RENTON, Wash. – Jermaine Kearse sat quietly at the podium for 15 minutes while to his left sat Kobe Bryant and Richard Sherman, and on his right was Grammy winning hip-hop artist Macklemore, all answering questions.
Not once was Kearse asked a question during the recent charity event, even if the Seattle Seahawks wide receiver was the only one to have scored a touchdown in the Super Bowl.
“They kept naming everyone and they skipped me. That was messed up,” Kearse joked on Sunday.

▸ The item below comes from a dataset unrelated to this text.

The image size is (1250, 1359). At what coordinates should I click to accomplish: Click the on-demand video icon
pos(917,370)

Once an undrafted free agent and seeming longshot to make the Seahawks roster, Kearse might now fall into the category of being a lock when the final 53-man roster is submitted at the end of the preseason. It’s a rise from being overlooked coming out of college to becoming established in the NFL that has become a familiar story for the Seahawks.

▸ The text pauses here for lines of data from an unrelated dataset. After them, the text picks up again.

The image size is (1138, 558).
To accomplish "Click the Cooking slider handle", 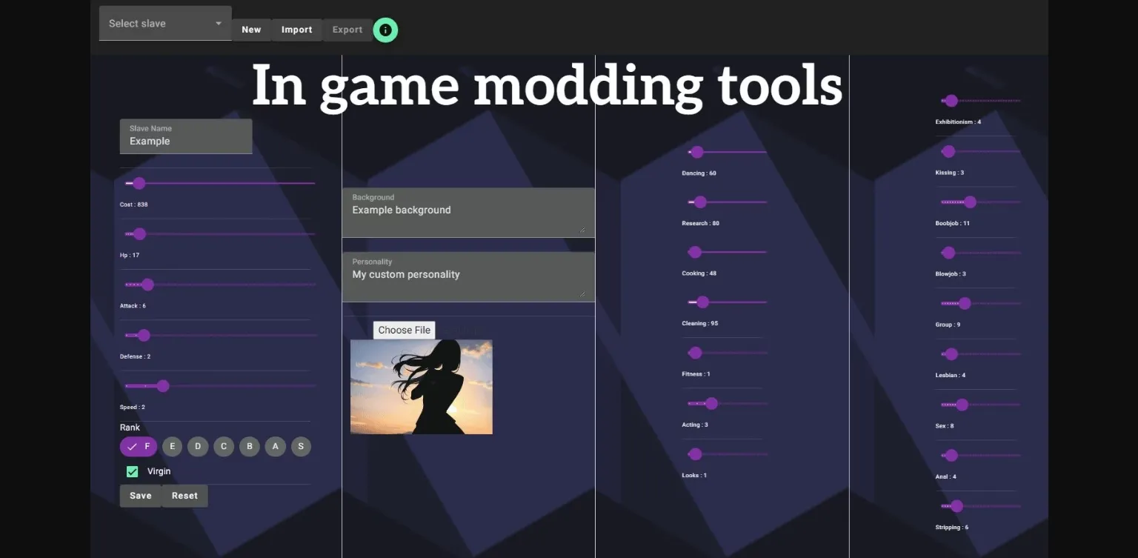I will (x=695, y=252).
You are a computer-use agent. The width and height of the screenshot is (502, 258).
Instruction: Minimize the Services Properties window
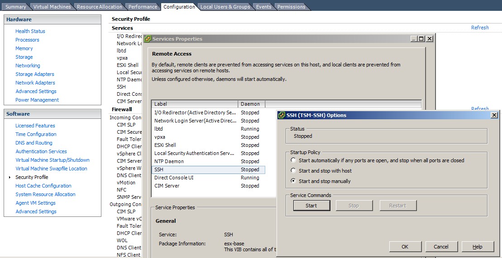pyautogui.click(x=414, y=39)
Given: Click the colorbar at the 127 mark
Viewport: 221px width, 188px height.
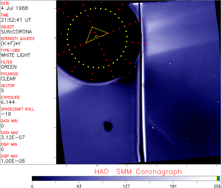Looking at the screenshot, I should [126, 178].
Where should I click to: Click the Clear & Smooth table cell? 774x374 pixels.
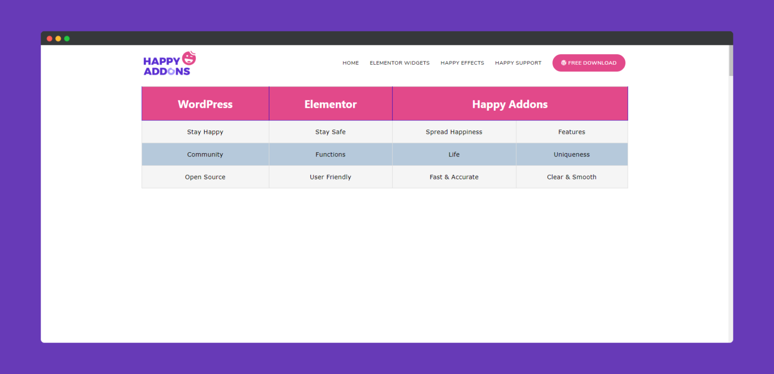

Kearse’s numbers do not scream of being a lock. He has 25 career catches in two seasons. But his knack for making important plays and contributing on special teams has his spot seeming secure.
“I just try and take every year as a new year in just trying to make the team again,” Kearse said. “I don’t like getting complacent.”
Looking back on last season, Kearse made two of the biggest catches – bookends – during Seattle’s Super Bowl run.
The first came in the season opener at Carolina, when he hauled in a leaping 43-yard touchdown pass from Russell Wilson that gave Seattle the lead in the fourth quarter of the 12-7 victory. Then came his 35-yard touchdown catch in the NFC championship game against San Francisco on a fourth-quarter, fourth-down play that gave Seattle the lead for good.
The Super Bowl was just the capper. Kearse had a season-high four receptions and a spinning, tackle-breaking 23-yard catch-and-run touchdown in the blowout victory over Denver.
Kearse was already receiving an expanded role last season, but when Sidney Rice went down midseason with a torn ACL, the amount he needed to contribute increased.
“Sid even came up to me after that, he came up to me and said, ‘This is your opportunity. Go out there and do the best that you can, make your plays when they come to you,’ and that shows you the type of group that we have.”
Rice’s retirement the day before the start of training camp took many by surprise. But how Kearse played last season lessened the concern.
“At the end of the day, the other guys are stepping up and looking tremendous right now,” Wilson said. “To have a tall receiver like Sidney definitely does help. His catching range is unbelievable, but I definitely believe Jermaine Kearse is going to be able to replace that … and be able to make that step.”
This is a big season for Kearse’s future and he seems to understand the possibility. This is the final year of his first contract and Kearse can be a restricted free agent next offseason. He just saw teammate Doug Baldwin, also undrafted out of college, sign a three-year extension for up to $13 million.
“I think it’s just trying to set myself up for bigger things. I’m just trying to be the best I can,” Kearse said. “A lot of people try and label me as a No. 3 or No. 4 receiver. I’m trying to take it further than that.”